**Brief**
Return, unchanged, the lines of the records from the line holding "You are a GUI" through the last line of the records, inclusive.

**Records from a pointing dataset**

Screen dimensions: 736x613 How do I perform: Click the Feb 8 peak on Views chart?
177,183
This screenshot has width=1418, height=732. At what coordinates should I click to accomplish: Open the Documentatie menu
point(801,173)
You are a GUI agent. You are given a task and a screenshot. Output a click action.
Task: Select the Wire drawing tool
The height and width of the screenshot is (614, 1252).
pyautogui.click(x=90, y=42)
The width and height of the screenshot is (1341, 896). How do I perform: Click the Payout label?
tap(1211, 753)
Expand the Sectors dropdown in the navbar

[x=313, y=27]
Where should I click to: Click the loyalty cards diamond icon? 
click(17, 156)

**Correct result**
You are a GUI agent. You are given a task and a screenshot. Output a click action.
Task: Select the Wire drawing tool
The height and width of the screenshot is (614, 1252).
pyautogui.click(x=90, y=42)
The width and height of the screenshot is (1341, 896). How do I perform: Click the Payout label?
tap(1211, 753)
Expand the Sectors dropdown in the navbar

[x=313, y=27]
Where should I click to: Click the loyalty cards diamond icon? 
click(17, 156)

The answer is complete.